The Bruins will be facing a major salary cap crunch once Marc Savard and Marco Sturm are ready to come off long-term injured reserve, and Ryder's $4-million cap hit would be an obvious option to delete after he slumped to just 18 goals and 33 points last season.
But so far this year, Ryder is doing his best to make any such move a difficult one for the Bruins, as he's re-emerged as one of Boston's best forwards with a surprisingly strong start."Sometimes I have a tendency to start off slow," admitted Ryder after Saturday's 2-1 shootout loss to St. Louis. "This year I wanted to try to change it around and try to be consistent right off the hop. As a team we wanted to get off to a good start and I wanted to do everything I could to help them."
Ryder has delivered. He already has 4-5-9 totals through 11 games after setting up Greg Campbell's third-period goal to force overtime on Saturday. He has points in eight of the first 11 games this year and hasn't had back-to-back games without a point.
That's quite a turnaround from a year ago, when Ryder had just 3-3-6 totals through 18 games and suffered through a 10-game stretch from Oct. 22 through Nov. 12 without a single point.
"I think I'm just working harder away from the puck in the right ways," said Ryder. "Last year was a rough year for everybody, and when things don't go right sometimes you think too much and your confidence goes down. This year I came in a little stronger and a little heavier and that helps a lot. I feel a lot better on the ice.
"I think confidence has a lot to do with it," added Ryder. "I wanted to make sure I came back and didn't have the same year as last year. I just wanted to do what I can to help the team, work hard in those other areas and the results are coming."
Ryder is contributing beyond the goals and assists. He's playing better in all three zones, skating well and providing a physical presence. Those elements were on display on Saturday, as he made a key backcheck to break up a bid by Eric Brewer at the end of regulation, and also helped set a tone with a huge hit on former teammate Vladimir Sobotka.
Bruins coach Claude Julien has been impressed with all of the elements of Ryder's game this season.
"I would say since the beginning of the year, since he came to camp [he's played well]," said Julien. "Honestly, I think he’s a pretty smart individual and he could see the writing on the wall and what everybody was writing about him and he decided that he was obviously going to get off to a better start this year.
"Last year was a tough year for him," added Julien. "I mean, we remember people for how they finish and we forget that he scored 27 goals I think for us the year before, so he had a tough year last year and I guess his commitment to bounce back is there and he just keeps proving it. Not only has he scored some goals for us, but as you mentioned, he's made some good plays, he's skating hard, and he's obviously being physical as well."
The hit on Sobotka was the most obvious example of Ryder's renewed physical game. He caught the St. Louis forward with his head down in the right corner of the Blues zone, and blasted him so hard that Sobotka actually took out defenseman Alex Pietrangelo as well.
"I didn't see that," said Ryder of the two-for-one hit. "That's all right. I'll take that I guess.

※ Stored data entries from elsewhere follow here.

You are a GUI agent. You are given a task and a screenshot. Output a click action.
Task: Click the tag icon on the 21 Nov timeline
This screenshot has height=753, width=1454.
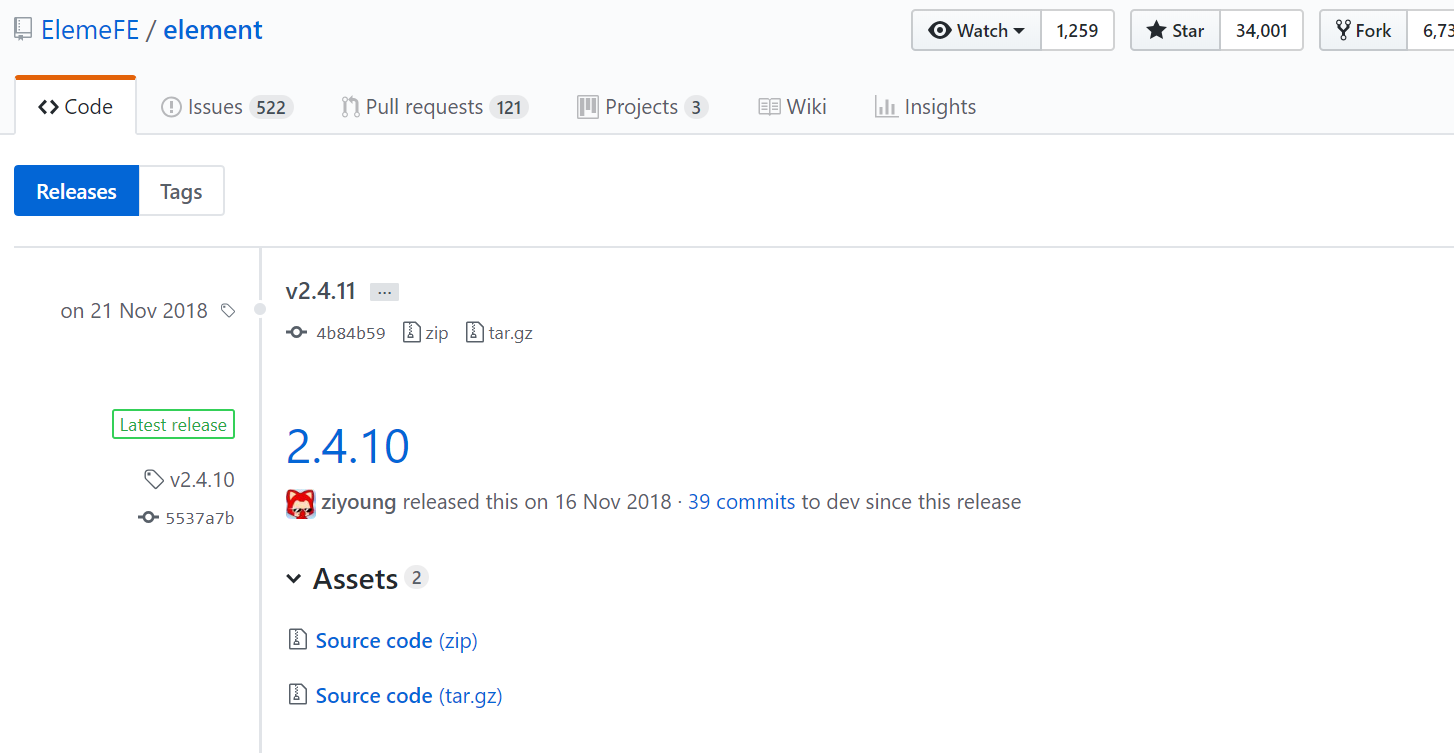(x=228, y=310)
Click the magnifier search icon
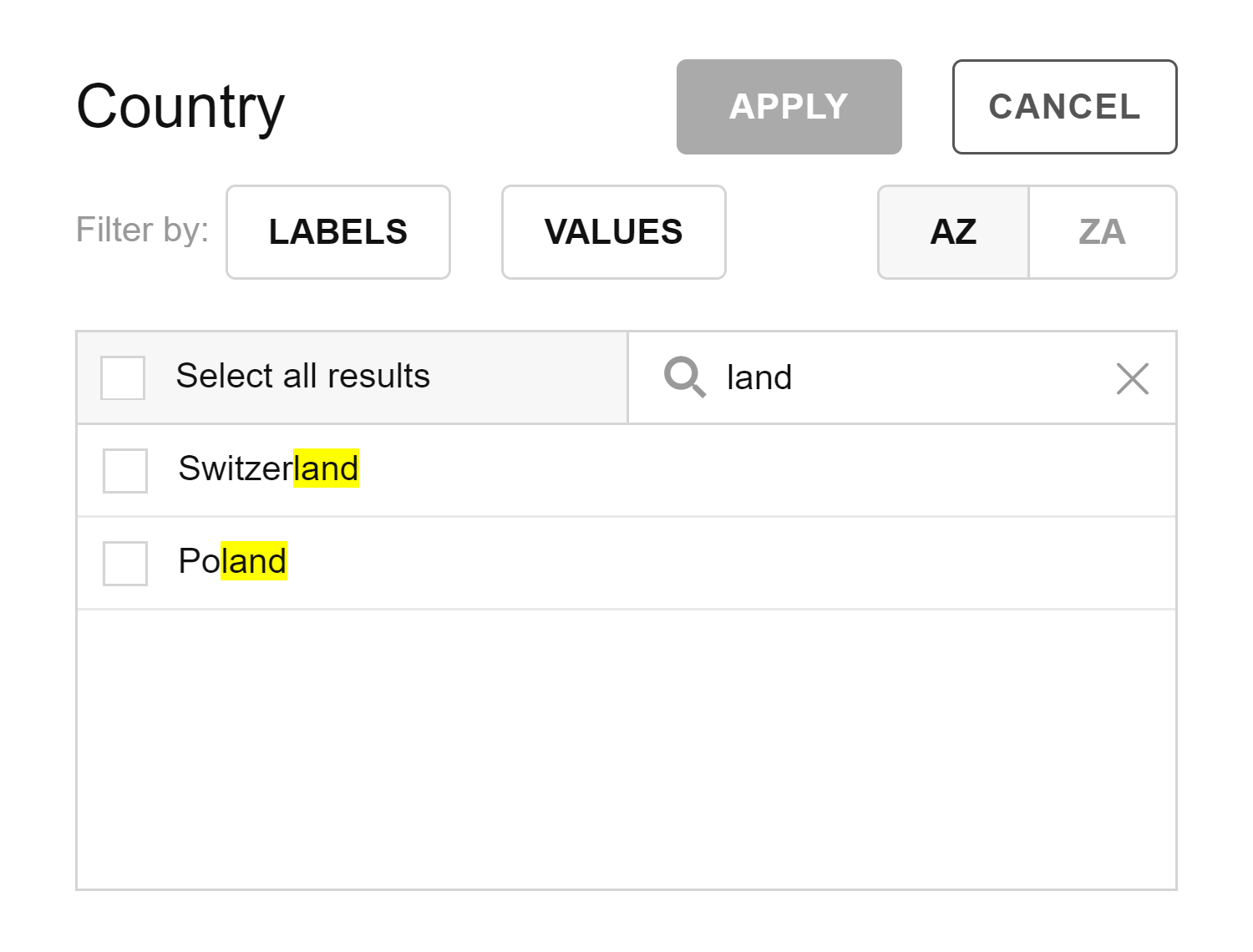The width and height of the screenshot is (1253, 952). 684,377
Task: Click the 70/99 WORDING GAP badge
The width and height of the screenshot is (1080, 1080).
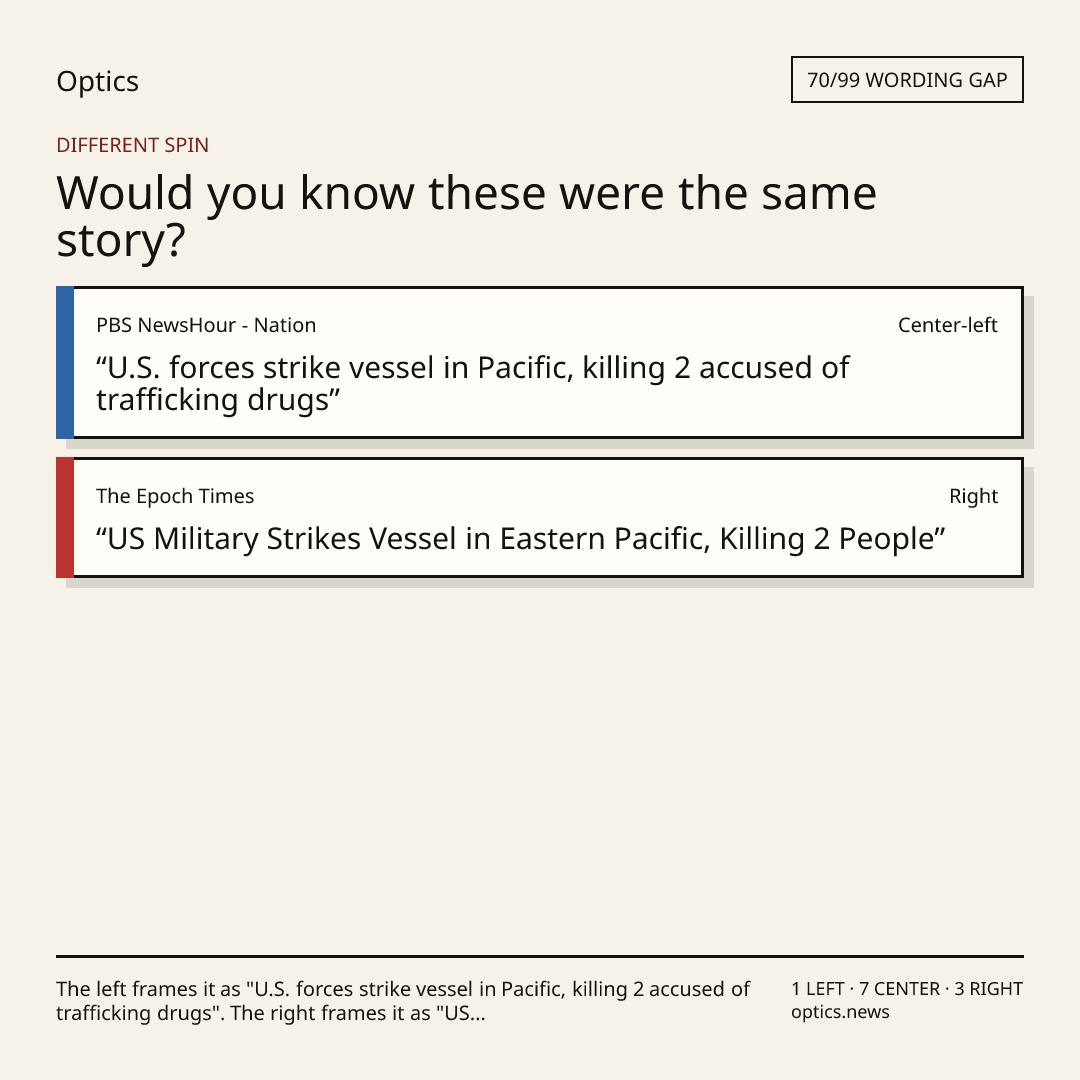Action: (x=907, y=80)
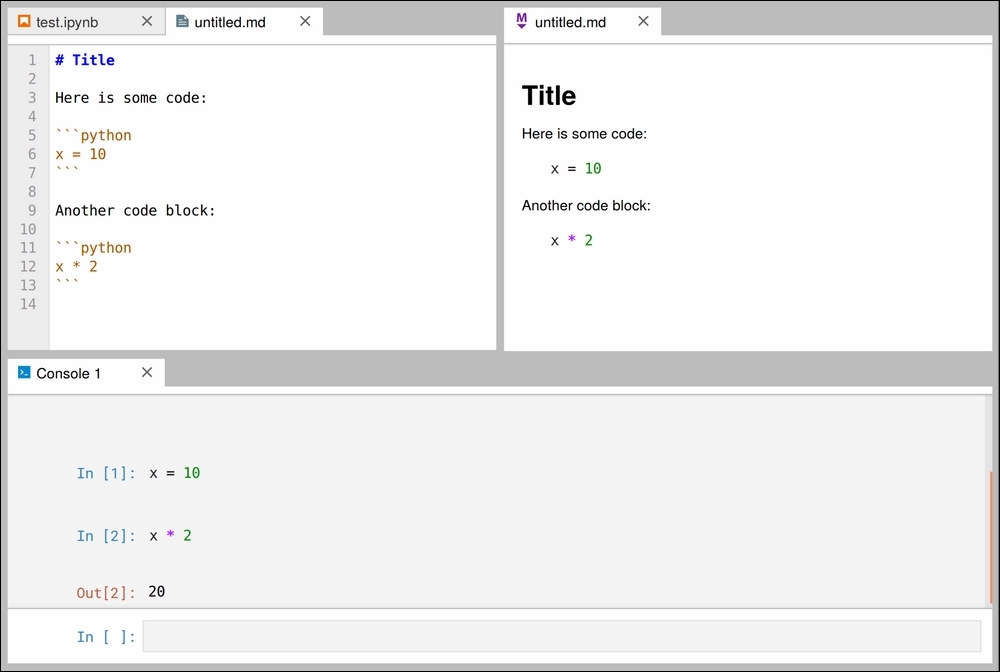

"Tonight was one of those games where it was physical and a lot of battling," said Ryder. "When I play physical it seems like a lot of things fall into place. I just tried to get some momentum on our side, get the crowd into it. When I do that it helps my game a lot."
And having Ryder play that way has helped the Bruins get off to a solid 7-3-1 start to the season.
"Rides played hard," said Campbell. "He had his feet moving. He was into the game. He was throwing his body around, which was good. He's a pretty dangerous player when he's doing those things. He's got good speed and good vision and he competes, and he was competing tonight and he was pretty valuable for us."
Maybe valuable enough to stick around a little longer than many expected coming into the season.